Images aside, the whole listing should be written out word for word.

Start of Available data

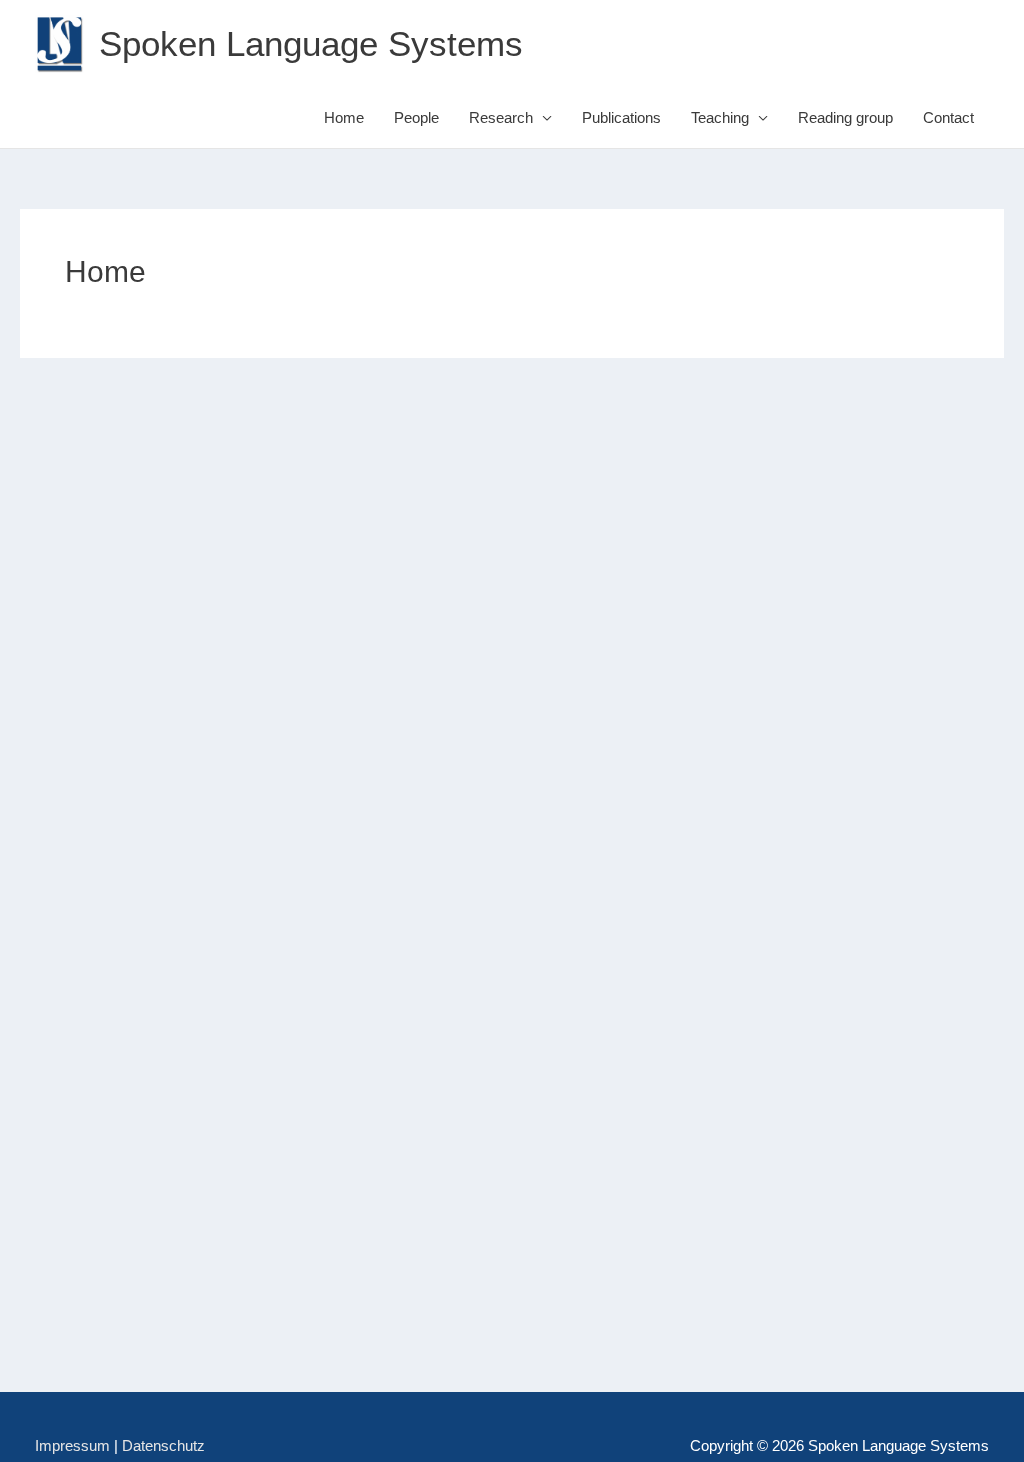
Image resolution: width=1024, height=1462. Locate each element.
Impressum (72, 1445)
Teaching (720, 117)
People (416, 117)
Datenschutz (163, 1445)
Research (501, 117)
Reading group (845, 117)
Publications (621, 117)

End of Available data

Result of this exercise
Image resolution: width=1024, height=1462. Locate each element.
Impressum (72, 1445)
Teaching (720, 117)
People (416, 117)
Datenschutz (163, 1445)
Research (501, 117)
Reading group (845, 117)
Publications (621, 117)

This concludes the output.